Contributing writer for the Livemocha Blog and Diary of a Language Learner participant Siôn Owen is a Brazilian Portuguese language learner on a mission to help people bridge the gap between everyday English and his target language. Here’s his story about how he got his idea to help people off the ground.
in his words, Siôn Owen
Have you ever found yourself daydreaming, when suddenly you’re hit with a flash of inspiration that brings you a fresh idea for what could be a fun new project? Have you then spent the next few days working excitedly to get the idea off the ground? Well, I recently had a similar experience, except those few days quickly turned into a few months since my project involved appealing to people thousands of miles away…and who speak another language.
My project, Smash English, is all about providing English learners with a few small blurbs of English each day, but presented in a humorous way. As part of the initiative, I created a video series to help learners get accustomed to English as it’s really spoken – not scripted, not slowed down. I was excited about what I was doing, but realized that I had a significant challenge ahead of me – getting people who don’t speak great English to understand exactly what I was trying to do. Not surprisingly, the process of localization for my target market, Brazil, has been the most difficult part of the project, especially considering my Portuguese is still at an intermediate level. Here are some of the challenges I faced and how they ultimately helped me improve my language skills.
Translating the conversations
After filming my video series, I typed out all of the conversations I had with people around Chicago. Considering the length of the text and its colloquial nature, I knew I had to hire a translator for this one. But, my conversations were unique in that they hadn’t been scrubbed or edited for optimal word choice. They were real, and real speech is imperfect. Therefore, there was quite a lot of slang in there that would be useful for an English learner to know. Even though I had it professionally translated, the translator had to clarify a number of things with me, and mentioned that translating such casual speech was almost as tricky as translating a scientific document. Many expressions don’t translate directly, so having the judgment of a native speaker was essential for this part of my project. After the work was complete, I was able to go through the translated text and pick up some Portuguese expressions that I probably never would have otherwise heard without living in Brazil.

§ **Dataset extract**:
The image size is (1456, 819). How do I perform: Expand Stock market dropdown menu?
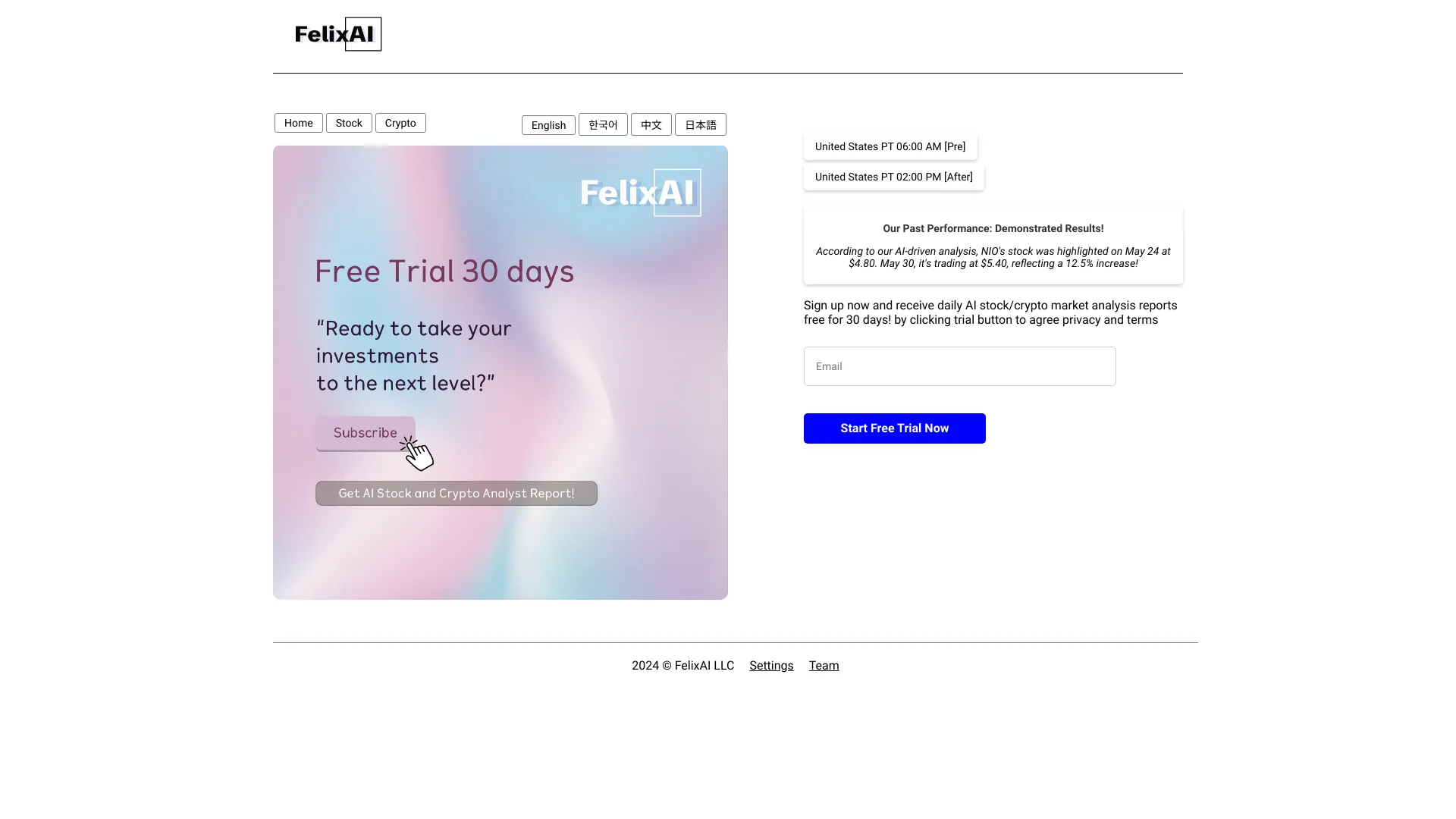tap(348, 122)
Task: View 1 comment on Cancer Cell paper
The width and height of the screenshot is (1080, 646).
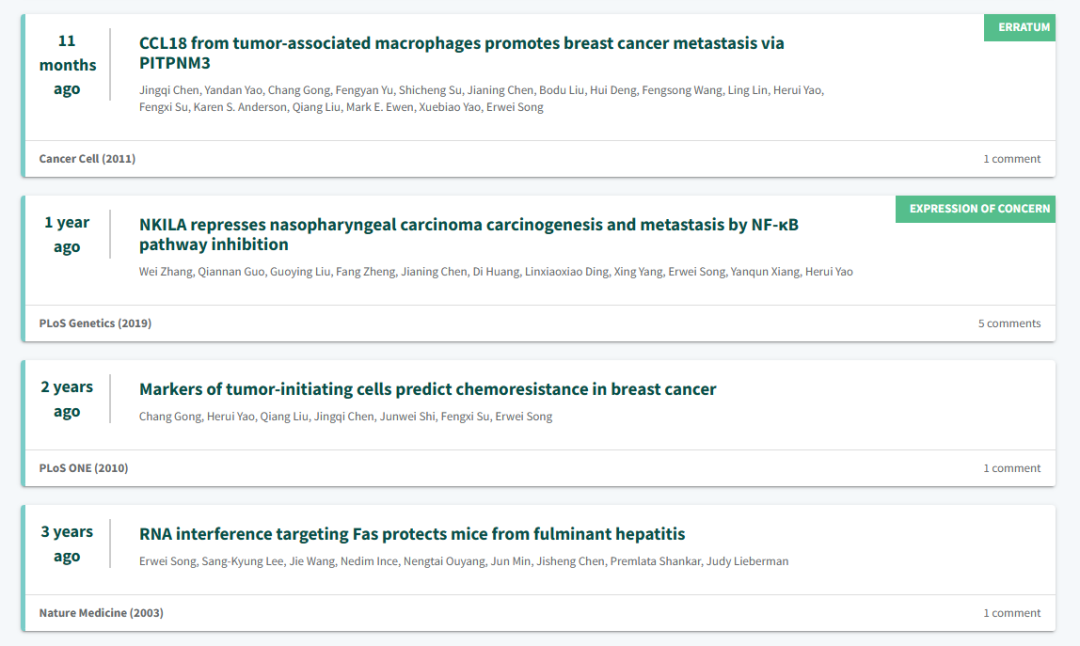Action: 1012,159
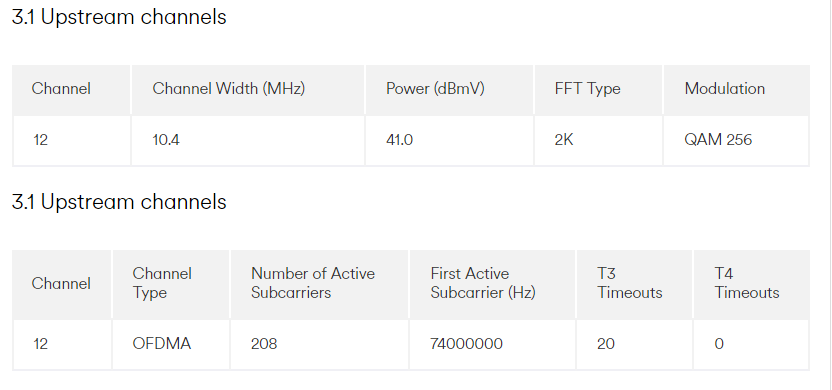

§ **What is asked**:
List every proper name of a person, place, project, or publication in the article about bringing an English-learning project to Brazil. Leave out the names of languages.

§ **Reply to the task**:
Siôn Owen
Livemocha Blog
Diary of a Language Learner
Smash English
Brazil
Chicago